__PROBLEM DETAILS__: Give an exact copy of every entry.

*** PROVIDED RECORDS ***

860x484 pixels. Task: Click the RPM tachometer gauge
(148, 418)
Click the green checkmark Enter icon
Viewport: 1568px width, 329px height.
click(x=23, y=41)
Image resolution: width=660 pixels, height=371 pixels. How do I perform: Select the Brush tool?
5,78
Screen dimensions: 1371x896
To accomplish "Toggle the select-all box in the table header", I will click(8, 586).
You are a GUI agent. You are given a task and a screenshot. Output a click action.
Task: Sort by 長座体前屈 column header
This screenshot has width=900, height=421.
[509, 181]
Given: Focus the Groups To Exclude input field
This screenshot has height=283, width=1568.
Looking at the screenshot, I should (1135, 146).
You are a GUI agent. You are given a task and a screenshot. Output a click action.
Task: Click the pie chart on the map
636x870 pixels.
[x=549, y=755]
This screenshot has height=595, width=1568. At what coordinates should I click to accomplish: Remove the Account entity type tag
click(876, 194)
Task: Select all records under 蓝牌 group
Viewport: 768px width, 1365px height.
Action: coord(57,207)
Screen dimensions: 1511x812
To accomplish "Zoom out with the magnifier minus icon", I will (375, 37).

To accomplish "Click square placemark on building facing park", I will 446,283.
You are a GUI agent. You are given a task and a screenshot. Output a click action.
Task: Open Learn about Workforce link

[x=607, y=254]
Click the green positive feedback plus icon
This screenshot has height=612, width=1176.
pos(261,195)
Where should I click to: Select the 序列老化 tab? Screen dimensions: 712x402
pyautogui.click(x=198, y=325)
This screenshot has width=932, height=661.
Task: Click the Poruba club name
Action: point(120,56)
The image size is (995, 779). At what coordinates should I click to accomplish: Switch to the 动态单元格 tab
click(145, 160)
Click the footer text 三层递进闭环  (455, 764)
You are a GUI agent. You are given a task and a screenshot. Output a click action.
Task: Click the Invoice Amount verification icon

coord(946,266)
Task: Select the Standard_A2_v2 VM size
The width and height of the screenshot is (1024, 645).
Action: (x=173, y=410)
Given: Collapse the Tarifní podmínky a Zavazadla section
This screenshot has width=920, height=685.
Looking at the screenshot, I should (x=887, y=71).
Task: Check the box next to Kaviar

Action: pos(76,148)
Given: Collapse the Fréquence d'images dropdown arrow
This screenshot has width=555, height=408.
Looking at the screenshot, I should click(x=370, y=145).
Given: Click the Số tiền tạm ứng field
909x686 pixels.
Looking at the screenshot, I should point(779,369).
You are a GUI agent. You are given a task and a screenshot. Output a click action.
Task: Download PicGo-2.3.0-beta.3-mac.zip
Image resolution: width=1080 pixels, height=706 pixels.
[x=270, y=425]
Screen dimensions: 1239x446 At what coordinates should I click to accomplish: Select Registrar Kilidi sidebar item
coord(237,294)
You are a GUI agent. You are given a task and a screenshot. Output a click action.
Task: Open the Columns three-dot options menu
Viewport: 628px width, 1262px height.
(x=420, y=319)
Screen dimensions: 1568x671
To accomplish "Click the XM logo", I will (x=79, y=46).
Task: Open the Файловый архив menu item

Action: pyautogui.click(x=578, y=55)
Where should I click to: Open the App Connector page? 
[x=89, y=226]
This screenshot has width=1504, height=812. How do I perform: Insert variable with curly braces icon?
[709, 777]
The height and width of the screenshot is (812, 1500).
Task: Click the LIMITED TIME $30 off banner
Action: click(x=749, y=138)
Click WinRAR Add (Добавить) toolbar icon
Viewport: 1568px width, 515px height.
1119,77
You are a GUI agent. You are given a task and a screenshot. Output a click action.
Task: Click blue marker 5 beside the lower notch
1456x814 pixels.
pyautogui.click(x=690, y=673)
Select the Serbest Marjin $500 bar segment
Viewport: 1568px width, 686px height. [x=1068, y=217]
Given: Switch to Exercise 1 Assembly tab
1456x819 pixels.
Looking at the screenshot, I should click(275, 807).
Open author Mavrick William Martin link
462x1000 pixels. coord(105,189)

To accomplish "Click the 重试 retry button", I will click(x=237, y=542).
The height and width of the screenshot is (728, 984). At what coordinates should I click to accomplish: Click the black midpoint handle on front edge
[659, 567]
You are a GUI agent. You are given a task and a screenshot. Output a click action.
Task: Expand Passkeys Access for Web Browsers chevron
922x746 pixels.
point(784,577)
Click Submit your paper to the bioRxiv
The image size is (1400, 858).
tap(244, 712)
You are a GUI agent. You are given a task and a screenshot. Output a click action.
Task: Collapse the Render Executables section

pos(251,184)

*** End of PROVIDED RECORDS ***

__PROBLEM SOLUTION__:
860x484 pixels. Task: Click the RPM tachometer gauge
(148, 418)
Click the green checkmark Enter icon
Viewport: 1568px width, 329px height.
click(x=23, y=41)
Image resolution: width=660 pixels, height=371 pixels. How do I perform: Select the Brush tool?
5,78
Screen dimensions: 1371x896
To accomplish "Toggle the select-all box in the table header", I will click(8, 586).
You are a GUI agent. You are given a task and a screenshot. Output a click action.
Task: Sort by 長座体前屈 column header
This screenshot has width=900, height=421.
[509, 181]
Given: Focus the Groups To Exclude input field
This screenshot has height=283, width=1568.
Looking at the screenshot, I should (1135, 146).
You are a GUI agent. You are given a task and a screenshot. Output a click action.
Task: Click the pie chart on the map
636x870 pixels.
[x=549, y=755]
This screenshot has height=595, width=1568. At what coordinates should I click to accomplish: Remove the Account entity type tag
click(876, 194)
Task: Select all records under 蓝牌 group
Viewport: 768px width, 1365px height.
Action: coord(57,207)
Screen dimensions: 1511x812
To accomplish "Zoom out with the magnifier minus icon", I will (375, 37).

To accomplish "Click square placemark on building facing park", I will 446,283.
You are a GUI agent. You are given a task and a screenshot. Output a click action.
Task: Open Learn about Workforce link

[x=607, y=254]
Click the green positive feedback plus icon
This screenshot has height=612, width=1176.
pos(261,195)
Where should I click to: Select the 序列老化 tab? Screen dimensions: 712x402
pyautogui.click(x=198, y=325)
This screenshot has width=932, height=661.
Task: Click the Poruba club name
Action: point(120,56)
The image size is (995, 779). At what coordinates should I click to accomplish: Switch to the 动态单元格 tab
click(145, 160)
Click the footer text 三层递进闭环  (455, 764)
You are a GUI agent. You are given a task and a screenshot. Output a click action.
Task: Click the Invoice Amount verification icon

coord(946,266)
Task: Select the Standard_A2_v2 VM size
The width and height of the screenshot is (1024, 645).
Action: (x=173, y=410)
Given: Collapse the Tarifní podmínky a Zavazadla section
This screenshot has width=920, height=685.
Looking at the screenshot, I should (x=887, y=71).
Task: Check the box next to Kaviar

Action: pos(76,148)
Given: Collapse the Fréquence d'images dropdown arrow
This screenshot has width=555, height=408.
Looking at the screenshot, I should click(x=370, y=145).
Given: Click the Số tiền tạm ứng field
909x686 pixels.
Looking at the screenshot, I should point(779,369).
You are a GUI agent. You are given a task and a screenshot. Output a click action.
Task: Download PicGo-2.3.0-beta.3-mac.zip
Image resolution: width=1080 pixels, height=706 pixels.
[x=270, y=425]
Screen dimensions: 1239x446 At what coordinates should I click to accomplish: Select Registrar Kilidi sidebar item
coord(237,294)
You are a GUI agent. You are given a task and a screenshot. Output a click action.
Task: Open the Columns three-dot options menu
Viewport: 628px width, 1262px height.
(x=420, y=319)
Screen dimensions: 1568x671
To accomplish "Click the XM logo", I will (x=79, y=46).
Task: Open the Файловый архив menu item

Action: pyautogui.click(x=578, y=55)
Where should I click to: Open the App Connector page? 
[x=89, y=226]
This screenshot has width=1504, height=812. How do I perform: Insert variable with curly braces icon?
[709, 777]
The height and width of the screenshot is (812, 1500).
Task: Click the LIMITED TIME $30 off banner
Action: click(x=749, y=138)
Click WinRAR Add (Добавить) toolbar icon
Viewport: 1568px width, 515px height.
1119,77
You are a GUI agent. You are given a task and a screenshot. Output a click action.
Task: Click blue marker 5 beside the lower notch
1456x814 pixels.
pyautogui.click(x=690, y=673)
Select the Serbest Marjin $500 bar segment
Viewport: 1568px width, 686px height. [x=1068, y=217]
Given: Switch to Exercise 1 Assembly tab
1456x819 pixels.
Looking at the screenshot, I should click(275, 807).
Open author Mavrick William Martin link
462x1000 pixels. coord(105,189)

To accomplish "Click the 重试 retry button", I will click(x=237, y=542).
The height and width of the screenshot is (728, 984). At what coordinates should I click to accomplish: Click the black midpoint handle on front edge
[659, 567]
You are a GUI agent. You are given a task and a screenshot. Output a click action.
Task: Expand Passkeys Access for Web Browsers chevron
922x746 pixels.
point(784,577)
Click Submit your paper to the bioRxiv
The image size is (1400, 858).
tap(244, 712)
You are a GUI agent. You are given a task and a screenshot. Output a click action.
Task: Collapse the Render Executables section

pos(251,184)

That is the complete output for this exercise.